The hopefuls lining up to lead Taiwan’s Kuomintang out of the wilderness
- Half a dozen candidates could challenge incumbent KMT chairman Johnny Chiang, including talk show host Jaw Shaw-kong
- Youth is on Chiang’s side and Jaw will need more than public popularity if he wants to win the post, analysts say

There is still five months to go until the election to head Taiwan’s main opposition party but already the race is shaping up to attract a big field.
Whoever wins the chairmanship of the Beijing-friendly Kuomintang is expected to go on to become the party’s nominee for the island’s presidency in 2024 – or at the very least influence who that candidate will be.

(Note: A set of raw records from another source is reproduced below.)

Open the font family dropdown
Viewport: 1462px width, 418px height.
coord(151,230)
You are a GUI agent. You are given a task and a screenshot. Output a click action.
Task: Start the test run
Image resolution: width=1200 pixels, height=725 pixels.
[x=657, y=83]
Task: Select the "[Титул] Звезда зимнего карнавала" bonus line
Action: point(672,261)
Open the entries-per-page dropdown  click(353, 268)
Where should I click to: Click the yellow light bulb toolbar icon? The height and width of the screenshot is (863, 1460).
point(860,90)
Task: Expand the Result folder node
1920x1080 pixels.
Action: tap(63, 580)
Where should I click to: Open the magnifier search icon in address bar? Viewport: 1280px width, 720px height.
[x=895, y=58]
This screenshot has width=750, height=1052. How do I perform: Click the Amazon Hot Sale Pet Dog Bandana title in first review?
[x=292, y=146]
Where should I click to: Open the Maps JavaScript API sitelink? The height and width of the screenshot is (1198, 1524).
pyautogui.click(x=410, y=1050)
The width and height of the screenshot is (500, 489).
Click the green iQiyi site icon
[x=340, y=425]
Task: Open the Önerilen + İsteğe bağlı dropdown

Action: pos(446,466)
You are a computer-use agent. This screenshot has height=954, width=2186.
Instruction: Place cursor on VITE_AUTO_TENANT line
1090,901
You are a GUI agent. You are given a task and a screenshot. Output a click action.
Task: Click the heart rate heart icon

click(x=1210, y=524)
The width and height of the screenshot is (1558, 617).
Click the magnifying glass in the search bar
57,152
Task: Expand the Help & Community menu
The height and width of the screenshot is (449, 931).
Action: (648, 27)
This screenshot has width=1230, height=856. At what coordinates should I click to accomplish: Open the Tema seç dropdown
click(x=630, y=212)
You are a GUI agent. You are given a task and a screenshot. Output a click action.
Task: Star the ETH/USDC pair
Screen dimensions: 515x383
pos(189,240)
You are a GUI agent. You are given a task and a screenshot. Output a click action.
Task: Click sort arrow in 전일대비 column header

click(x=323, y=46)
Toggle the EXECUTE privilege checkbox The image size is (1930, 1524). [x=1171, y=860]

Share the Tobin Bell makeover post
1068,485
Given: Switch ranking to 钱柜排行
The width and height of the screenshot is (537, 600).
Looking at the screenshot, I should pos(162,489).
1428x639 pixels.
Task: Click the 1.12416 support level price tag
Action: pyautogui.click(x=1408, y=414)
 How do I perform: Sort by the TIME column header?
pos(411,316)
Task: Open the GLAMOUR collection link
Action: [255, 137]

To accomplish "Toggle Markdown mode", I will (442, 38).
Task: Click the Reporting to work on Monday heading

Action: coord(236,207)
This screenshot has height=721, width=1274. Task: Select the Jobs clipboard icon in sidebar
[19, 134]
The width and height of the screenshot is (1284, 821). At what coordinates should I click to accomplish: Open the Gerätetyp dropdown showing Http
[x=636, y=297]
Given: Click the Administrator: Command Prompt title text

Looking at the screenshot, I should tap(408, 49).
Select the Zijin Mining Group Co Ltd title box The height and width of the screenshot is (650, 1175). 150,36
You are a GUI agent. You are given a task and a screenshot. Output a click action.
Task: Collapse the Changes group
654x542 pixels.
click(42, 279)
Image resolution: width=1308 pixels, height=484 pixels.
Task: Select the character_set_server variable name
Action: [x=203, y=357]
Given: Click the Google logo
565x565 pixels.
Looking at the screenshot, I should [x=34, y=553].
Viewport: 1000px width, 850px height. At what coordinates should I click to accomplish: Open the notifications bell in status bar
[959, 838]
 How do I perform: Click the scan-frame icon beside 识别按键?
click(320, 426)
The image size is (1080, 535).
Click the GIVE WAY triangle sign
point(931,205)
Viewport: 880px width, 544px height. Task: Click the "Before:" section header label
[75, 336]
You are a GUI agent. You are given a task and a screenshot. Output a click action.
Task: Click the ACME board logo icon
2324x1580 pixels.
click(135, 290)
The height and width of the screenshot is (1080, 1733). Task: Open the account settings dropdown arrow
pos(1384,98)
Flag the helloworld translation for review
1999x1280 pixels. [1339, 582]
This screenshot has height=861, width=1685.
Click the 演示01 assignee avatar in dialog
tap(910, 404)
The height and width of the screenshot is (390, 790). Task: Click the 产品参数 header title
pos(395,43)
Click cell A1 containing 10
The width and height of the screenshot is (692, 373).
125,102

Jaw left the KMT to form the New Party in 1993 and quit politics altogether in 1996 to become a media personality. He would be a serious threat to the 48-year-old Chiang because the talk show host is very popular among the so-called pan-blue camp, which favours a Chinese nationalist identity over a separate Taiwanese one.
Also in the running are former Taipei county magistrate Chou Hsi-wei; former head of the Directorate General of Budget, Accounting and Statistics Wei Po-tao; and Chang Ya-chung, head of KMT’s Sun Yat-sen School.
Several other KMT heavyweights, including former New Taipei magistrate Eric Chu Li-luan, former Kaohsiung mayor Han Kuo-yu, and Sean Lien Sheng-wen, son of former vice-president and KMT chairman Lien Chan, are reportedly interested in the position.